- Exercise passage -
Bismarck, who had just been appointed Prime Minister in September 1862 and ruled without a parliamentary majority, was criticized by liberal Prussian politicians like Hans Victor von Unruh and Heinrich von Sybel, who sympathized with the plight of the Poles.

The treaty led to clashes in the Prussian Landtag and after the president of the parliament interrupted Bismarck during a dispute over his Polish policy, he stated that he answered only to the King and was “not subject to the disciplinary authority vested in the president of the parliament.”
The struggle between Bismarck and the Diet continued, and on 22 May 1863 the Diet sent a sharp note to the King: "The House of Deputies has no further means of coming to terms with this ministry.... Every further negotiation only strengthens our conviction that a chasm separates the advisors to the Crown and the Country."
As a result, the king finally dissolved the diet.

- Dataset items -

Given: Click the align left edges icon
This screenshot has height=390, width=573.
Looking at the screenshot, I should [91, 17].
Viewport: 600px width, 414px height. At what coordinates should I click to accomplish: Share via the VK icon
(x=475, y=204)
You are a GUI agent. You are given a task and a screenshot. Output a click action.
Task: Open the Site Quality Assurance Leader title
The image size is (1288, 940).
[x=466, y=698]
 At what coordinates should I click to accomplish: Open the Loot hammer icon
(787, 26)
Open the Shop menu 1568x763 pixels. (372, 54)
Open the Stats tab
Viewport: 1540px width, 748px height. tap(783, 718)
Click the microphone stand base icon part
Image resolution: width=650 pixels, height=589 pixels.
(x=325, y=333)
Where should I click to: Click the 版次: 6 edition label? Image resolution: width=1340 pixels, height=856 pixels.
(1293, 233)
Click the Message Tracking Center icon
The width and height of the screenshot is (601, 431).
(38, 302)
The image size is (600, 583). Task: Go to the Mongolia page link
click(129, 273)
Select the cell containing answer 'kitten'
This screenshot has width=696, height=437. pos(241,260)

- What to do -
A - According to the Bismarck passage, on what date did the Diet send a sharp note to the King?
B - Please rewrite the Bismarck passage from "The struggle between" to "dissolved the diet.", renaming "House of Deputies" as "Chamber of Deputies".
Use only the text to complete the tasks; the entries play no part.

- Answers given -
A - On 22 May 1863.

B -
The struggle between Bismarck and the Diet continued, and on 22 May 1863 the Diet sent a sharp note to the King: "The Chamber of Deputies has no further means of coming to terms with this ministry.... Every further negotiation only strengthens our conviction that a chasm separates the advisors to the Crown and the Country."
As a result, the king finally dissolved the diet.